The **arcsine square root** should be used for proportion data. Proportion data
is a fraction between 0 and 1 inclusive. The assumption is a batch of size “n” is
generated by the settings of each run. Each individual member of the batch has a
binomial outcome, either passing or failing a specified criteria.

\[\arcsin \begin{pmatrix}{\sqrt{Y}}\end{pmatrix}\]

References

D. Miller. Reducing transformation bias in curve fitting.

*The American Statistician*, 38(2):124–126, 1984.

Logistic regression analysis estimates the odds or probability of an event by modeling the log odds of that event as a polynomial function of the input factors.

Note that odds and probability are related by:

\[\mathrm{odds} = \frac{\mathrm{probability}}{1-\mathrm{probability}} \leftrightarrow \mathrm{probability} = \frac{\mathrm{odds}}{1+\mathrm{odds}}\]

Because odds are usually given as a ratio, a:b, the software opts to report the probability and models the natural logarithm of the odds as a function of probability:

\[\ln(\mathrm{odds}) = \mathrm{logit}(p) = \ln\left[\frac{p(y=1)}{1 - p(y=1)}\right] = \beta_{0} +
\beta_{1}x_{1} + \beta_{2}x_{2} + \cdots + \beta_{k}x_{k} = z\]

An *iteratively reweighted least squares* algorithm is used to estimate the coeffiecients for the polynomial model:

\[\hat{z} = \hat{\beta}_{0}+\hat{\beta}_{1}x_{1}+\hat{\beta}_{2}x_{2}+\cdots+ \hat{\beta}_{k}x_{k}\]

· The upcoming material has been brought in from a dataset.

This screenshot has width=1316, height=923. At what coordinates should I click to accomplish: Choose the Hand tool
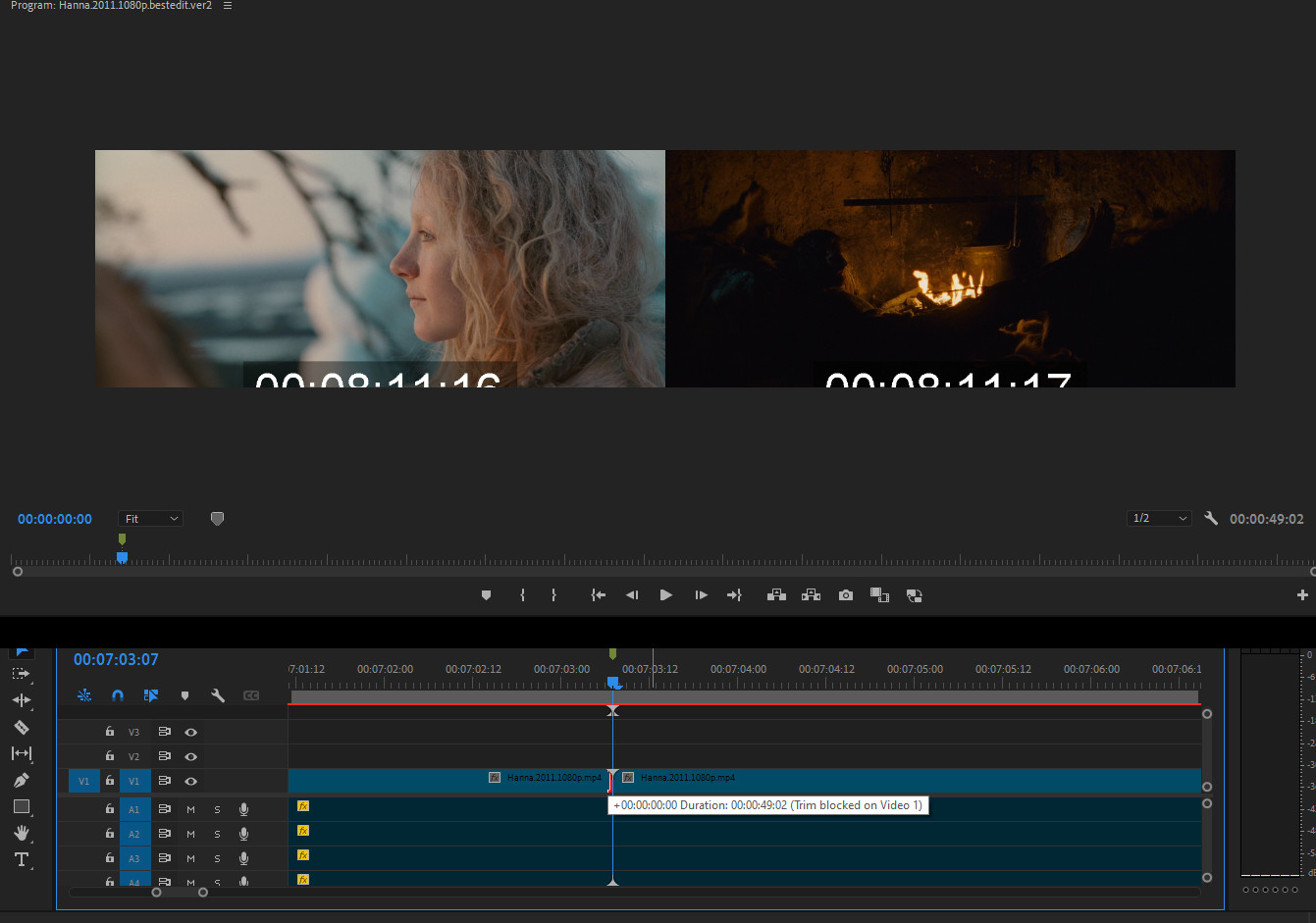(x=21, y=833)
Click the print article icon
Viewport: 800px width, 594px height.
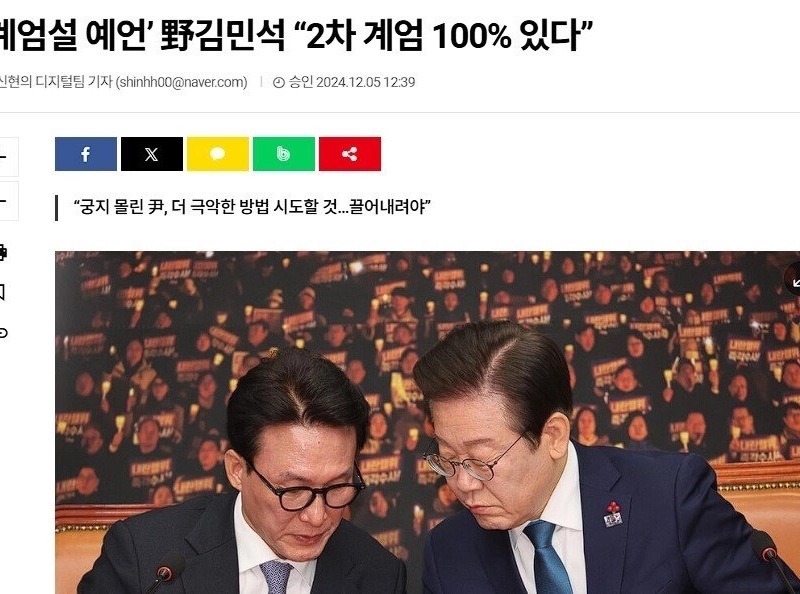point(3,253)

Finally, the probability is estimated by applying the inverse transformation:

\[\hat{p}=\frac{e^{\hat{\beta}_{0}+\hat{\beta}_{1}x_{1}+\hat{\beta}_{2}x_{2}+\cdots+ \hat{\beta}_{k}x_{k}}}{1+e^{\hat{\beta}_{0}+\hat{\beta}_{1}x_{1}+\hat{\beta}_{2}x_{2}+\cdots+ \hat{\beta}_{k}x_{k}}}=\frac{1}{1+e^{\hat{\beta}_{0}+\hat{\beta}_{1}x_{1}+\hat{\beta}_{2}x_{2}+\cdots+ \hat{\beta}_{k}x_{k}}} = \frac{1}{1+e^{-\hat{z}}}\]

This estimate is always bounded between 0 and 1, consistent with a probability.

Poisson regression is used to model the relationship between input factors and a response that represents a count. The mean count, \(y\), is related to the input factors through:

\[\ln\left(y\right) = \beta_{0} +
\beta_{1}x_{1} + \beta_{2}x_{2} + \cdots + \beta_{k}x_{k} = z\]

An *iteratively reweighted least squares* algorithm is used to estimate the coeffiecients for the polynomial model:

\[\hat{z} = \hat{\beta}_{0}+\hat{\beta}_{1}x_{1}+\hat{\beta}_{2}x_{2}+\cdots+ \hat{\beta}_{k}x_{k}\]

Finally, the mean count is estimated by applying the inverse transformation:

\[\hat{y} = e^{\hat{\beta}_{0}+\hat{\beta}_{1}x_{1}+\hat{\beta}_{2}x_{2}+\cdots+ \hat{\beta}_{k}x_{k}} = e^{+\hat{z}}\]

Notice that this expression is always non-negative, consistent with count data. However, it represents a *mean* count, so it is not necessarily an integer.

References

Douglas C. Montgomery, Peck, Elizabeth A., and G. Geoffrey Vining.

*Introduction to Linear Regression Analysis*. Wiley, 5th edition, 2012.